WORK ORDER :: For each line below that includes the word "screenshot", make a copy.

RECORDS PROVIDED ::
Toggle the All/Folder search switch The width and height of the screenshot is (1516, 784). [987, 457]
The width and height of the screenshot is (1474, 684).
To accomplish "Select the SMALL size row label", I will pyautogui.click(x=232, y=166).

* * *

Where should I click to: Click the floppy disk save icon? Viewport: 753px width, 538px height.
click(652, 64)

RESULT FOR THIS TASK ::
Toggle the All/Folder search switch The width and height of the screenshot is (1516, 784). [987, 457]
The width and height of the screenshot is (1474, 684).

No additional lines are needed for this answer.